If it's not it use, you can organize with your neighbors to have the land transferred to the NYC Parks Department so your block association can steward it as a community garden through the NYC GreenThumb program! This is probably the best option for long-term stable community use. Start by contacting GreenThumb at (212) 602-5300 or firstname.lastname@example.org.
You can begin organizing your neighbors to create a campaign that will convince the Parks Department that your community group will be successful stewards. Here are some things you might consider gathering as you organize your neighbors, which will help you build a successful campaign:
- A mission or vision statement that lists benefits to the community;
- A letter from the local Community Board in support of the project and group (this information is found in the "Political Boundaries" section of the lot's page);
- A name for the proposed garden/group being formed to look after the garden;
- List of community members interested in the project (at least 10 names, addresses, phone numbers, emails)
- Sketch or rendering of project
- List of partners/sponsors/endorsers (including churches, school, local business, city agencies, etc.)

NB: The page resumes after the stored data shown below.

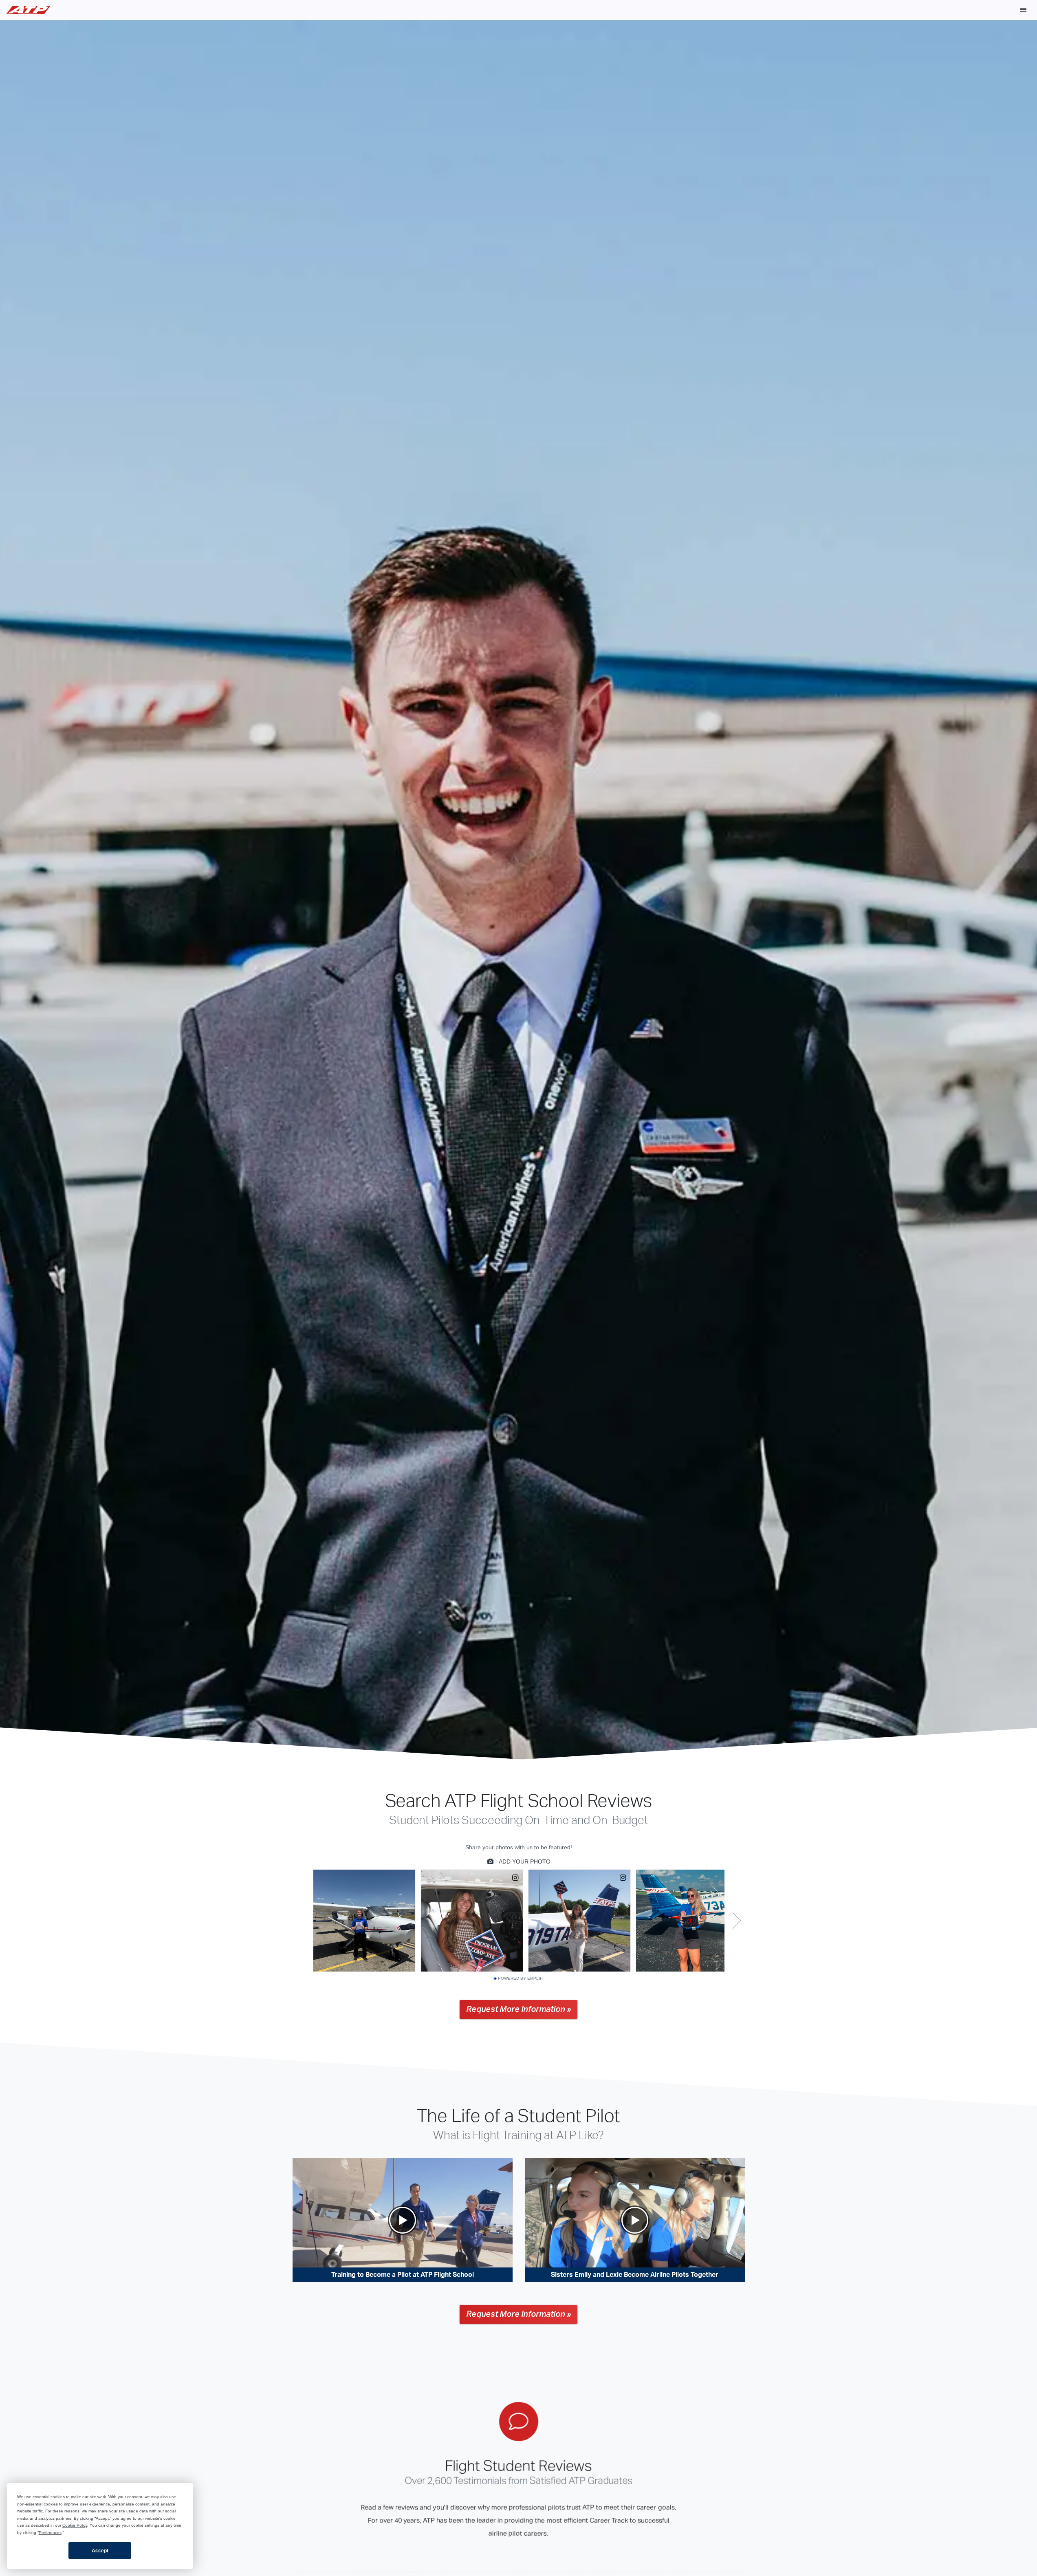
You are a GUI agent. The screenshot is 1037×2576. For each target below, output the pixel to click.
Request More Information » (518, 2009)
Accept (100, 2551)
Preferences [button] (50, 2532)
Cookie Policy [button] (74, 2525)
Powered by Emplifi (521, 1978)
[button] (1023, 10)
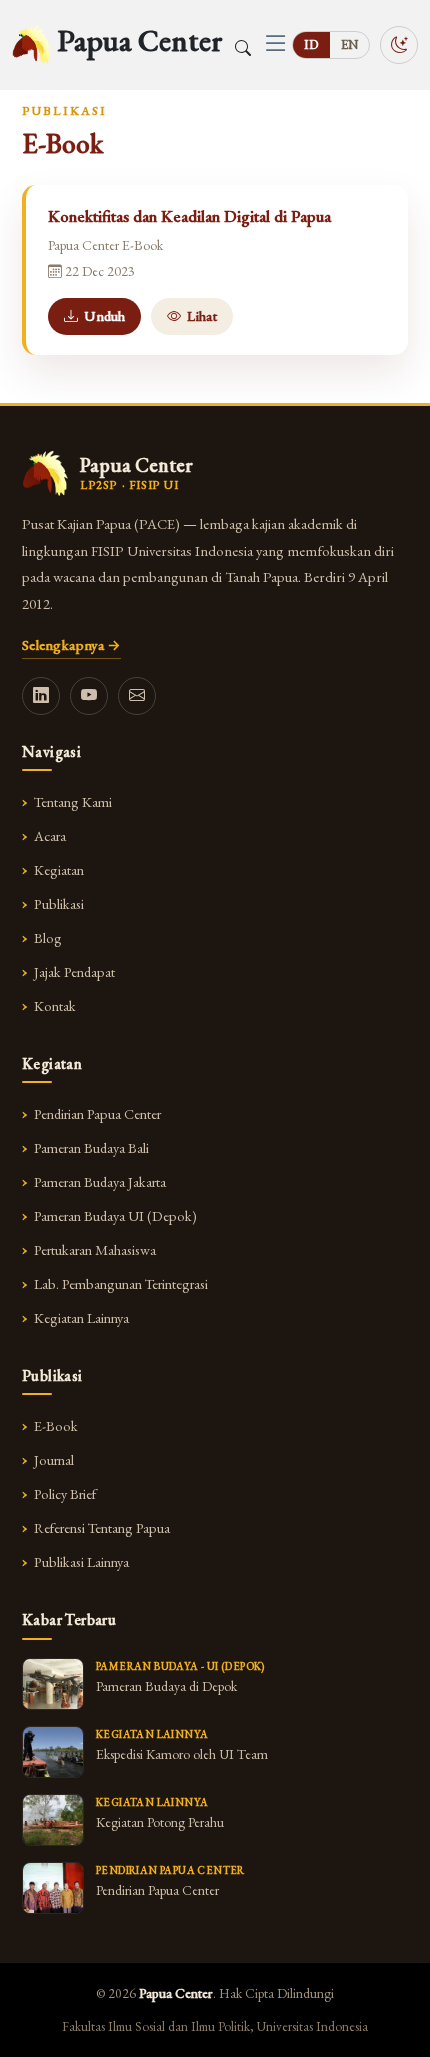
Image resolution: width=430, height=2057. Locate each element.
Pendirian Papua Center (97, 1113)
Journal (54, 1459)
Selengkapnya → (71, 644)
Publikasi (59, 903)
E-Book (56, 1425)
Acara (50, 835)
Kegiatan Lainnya (81, 1317)
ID (311, 44)
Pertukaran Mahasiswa (95, 1249)
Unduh (104, 316)
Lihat (202, 316)
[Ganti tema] (399, 45)
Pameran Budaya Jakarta (100, 1181)
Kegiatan (59, 869)
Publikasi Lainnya (81, 1561)
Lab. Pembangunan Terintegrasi (121, 1283)
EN (349, 44)
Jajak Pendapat (74, 971)
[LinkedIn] (41, 696)
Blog (48, 937)
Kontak (55, 1005)
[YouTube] (89, 696)
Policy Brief (65, 1493)
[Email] (137, 696)
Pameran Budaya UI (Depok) (115, 1215)
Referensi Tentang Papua (102, 1527)
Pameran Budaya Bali (91, 1147)
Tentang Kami (73, 801)
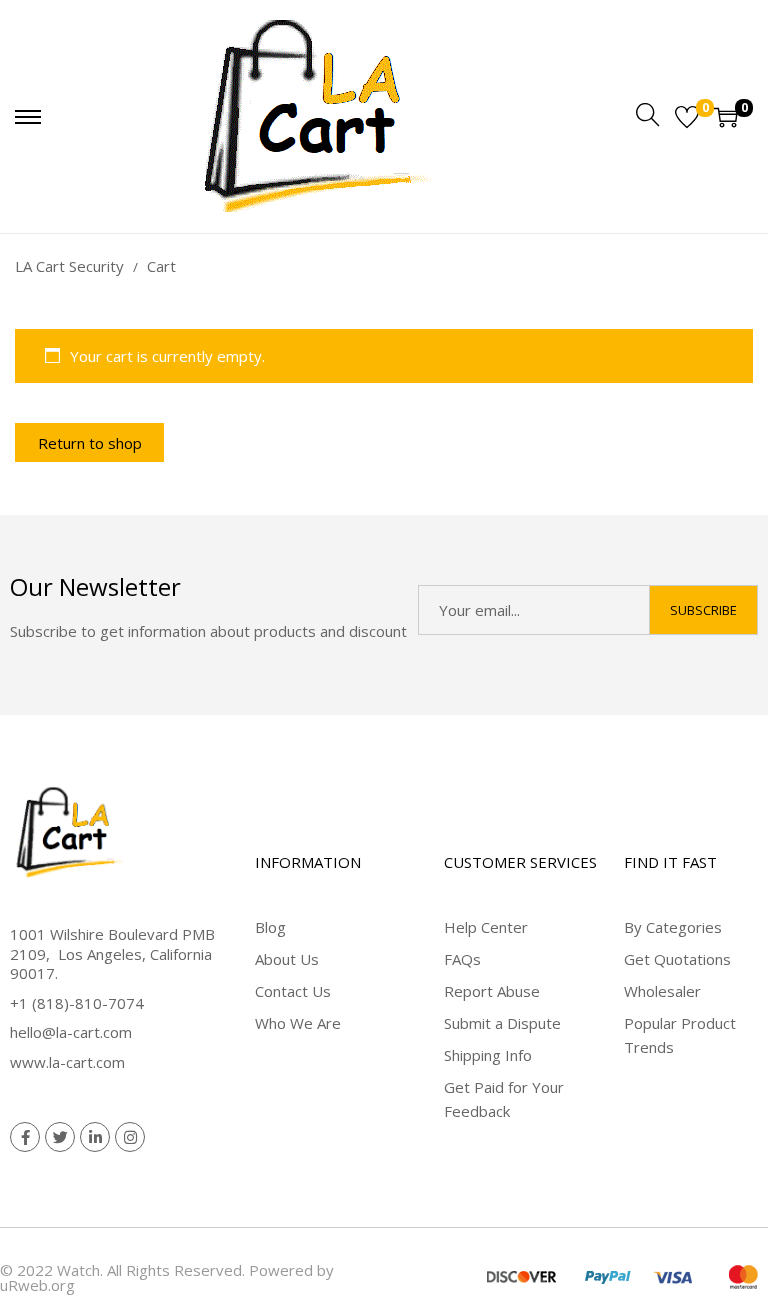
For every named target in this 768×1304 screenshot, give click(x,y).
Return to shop (90, 443)
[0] (687, 117)
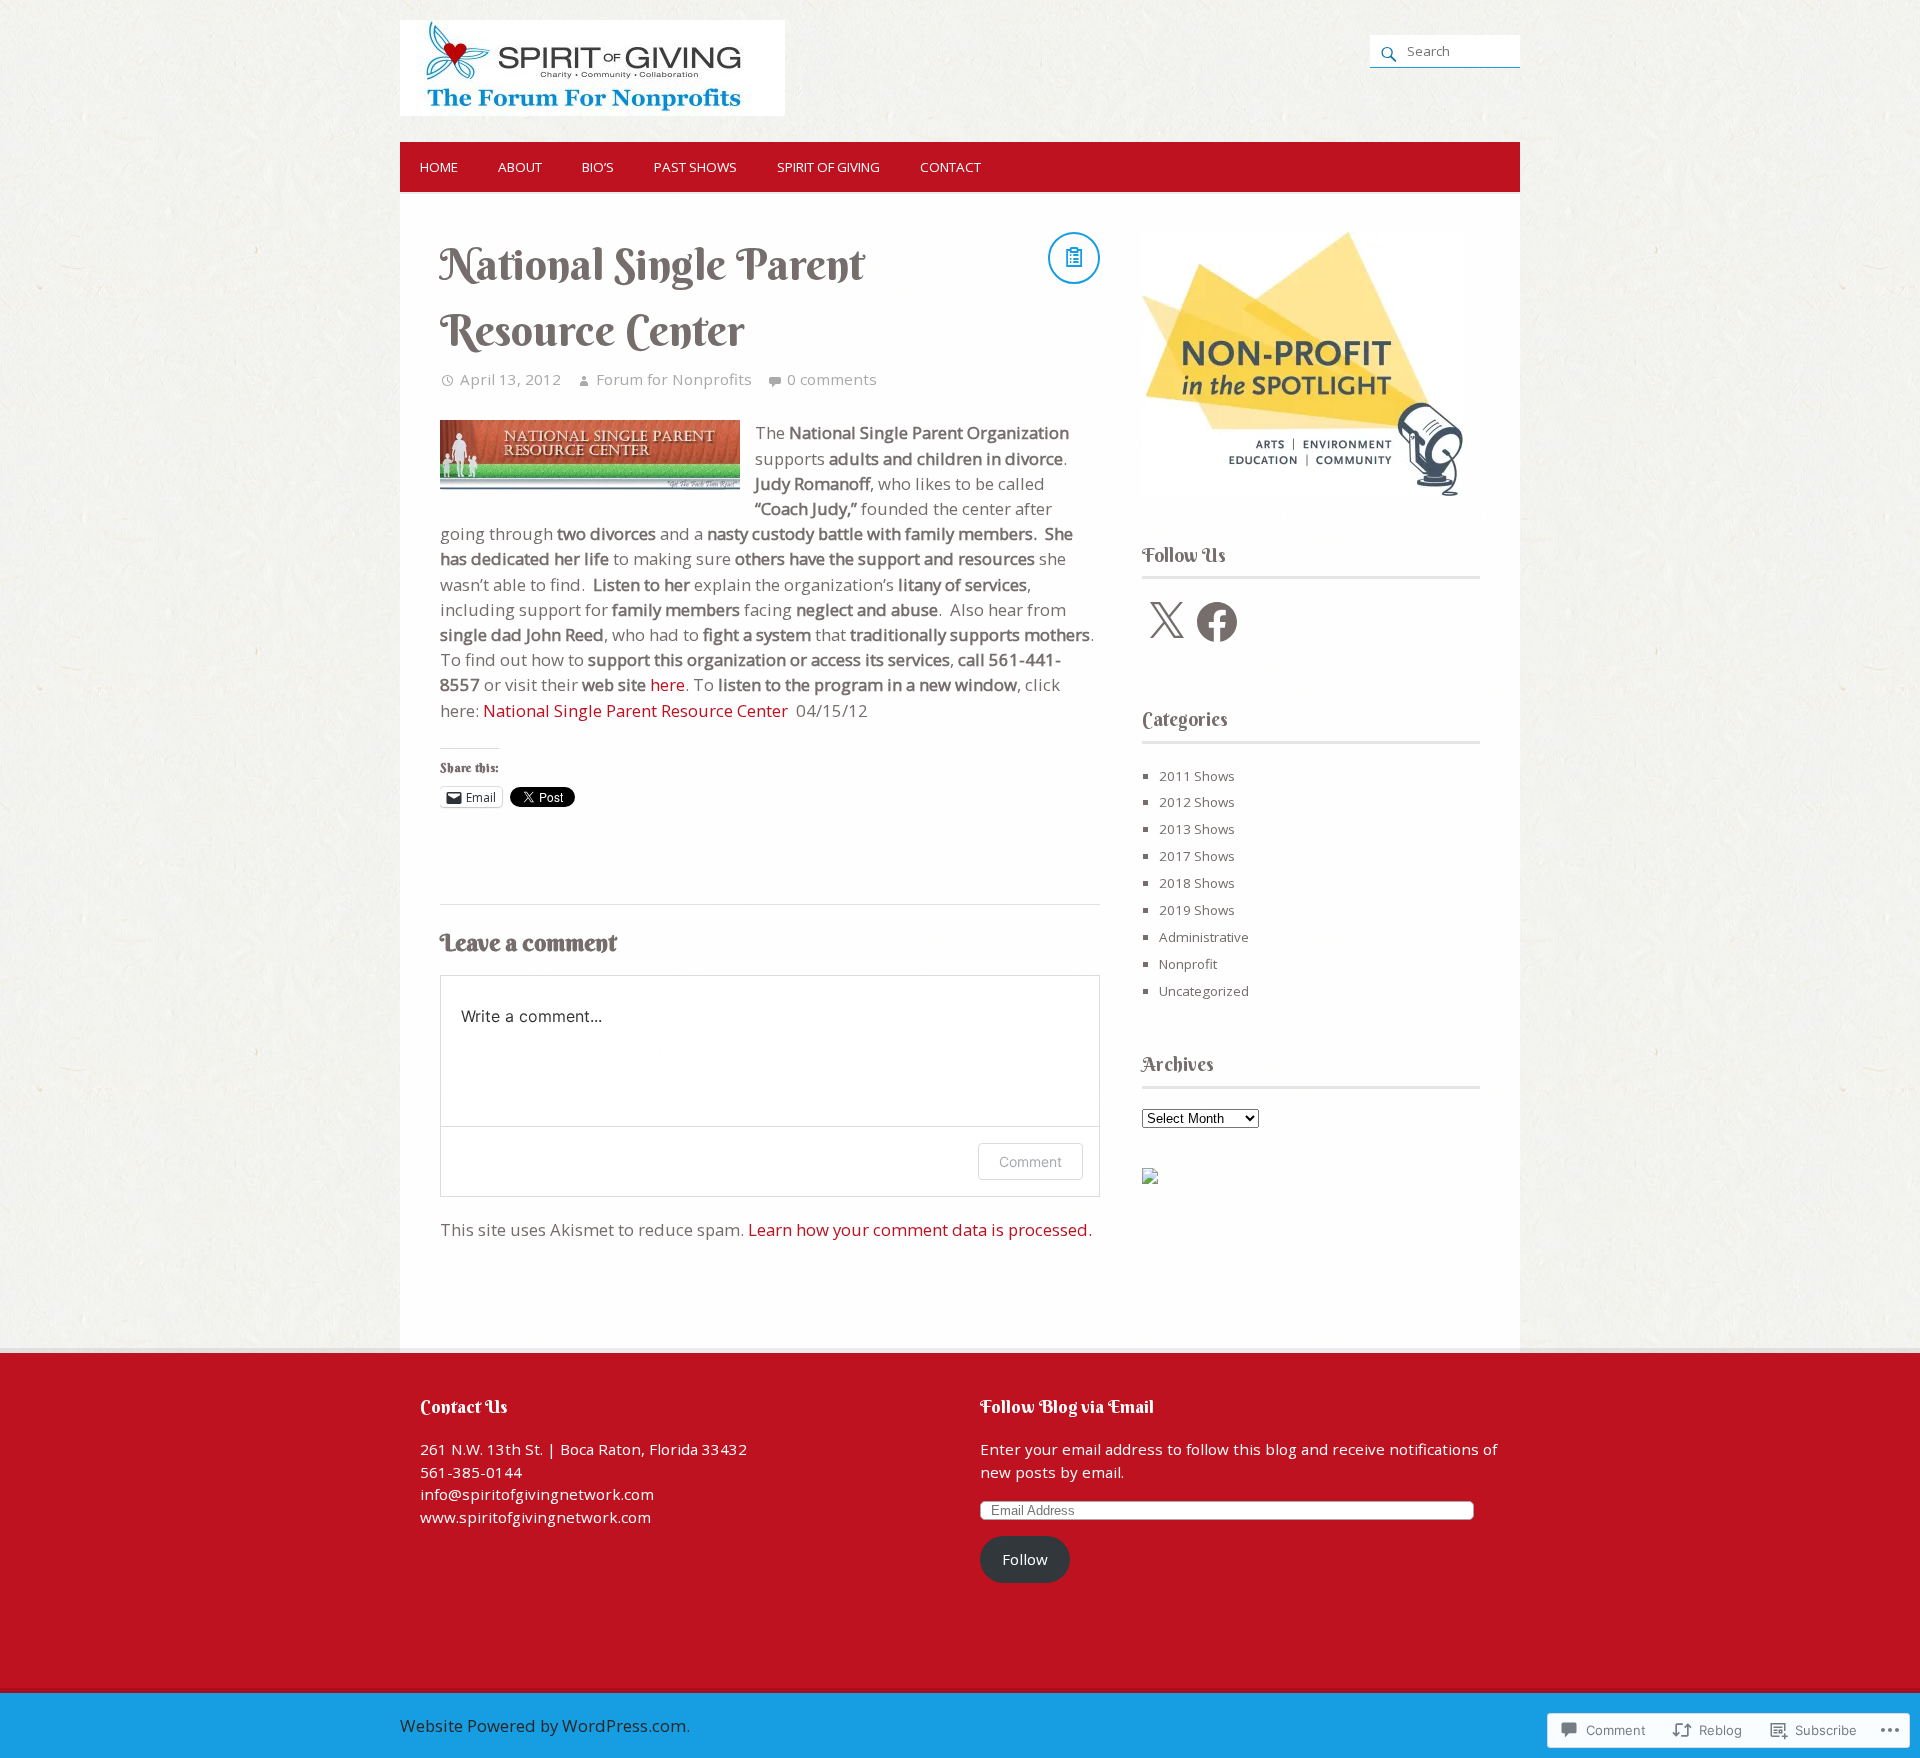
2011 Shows (1197, 776)
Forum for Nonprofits (674, 379)
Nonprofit (1188, 964)
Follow (1025, 1559)
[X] (1166, 622)
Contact (950, 167)
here (667, 684)
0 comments (832, 379)
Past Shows (695, 167)
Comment (1030, 1161)
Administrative (1204, 937)
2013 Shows (1197, 829)
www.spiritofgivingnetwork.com (535, 1517)
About (520, 167)
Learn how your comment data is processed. (920, 1229)
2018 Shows (1197, 883)
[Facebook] (1217, 622)
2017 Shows (1197, 856)
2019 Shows (1197, 910)
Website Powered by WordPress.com (543, 1725)
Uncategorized (1204, 991)
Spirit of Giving (828, 167)
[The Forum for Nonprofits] (592, 109)
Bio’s (598, 167)
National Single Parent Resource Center (635, 710)
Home (439, 167)
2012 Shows (1197, 802)
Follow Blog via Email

Some letters of support from elected officials are also helpful. You can use the "Political Boundaries" section on the lot's page to see the elected officials and community board for the lot. You might also be able to get a letter of support from GreenThumb.
If the lot indeed seems abandoned, you can start right now by collecting signatures from neighbors who are in favor of a community garden here. You can print and use this blank petition: https://livinglotsnyc.org/media/files/Example_Petition_-_Sheet1_1_YPsCF1r.pdf (also attached) !
Let us know if you have any questions!
This playlot has fallen into disrepair since we last photographed it in 2012. It does not look like it is being used now.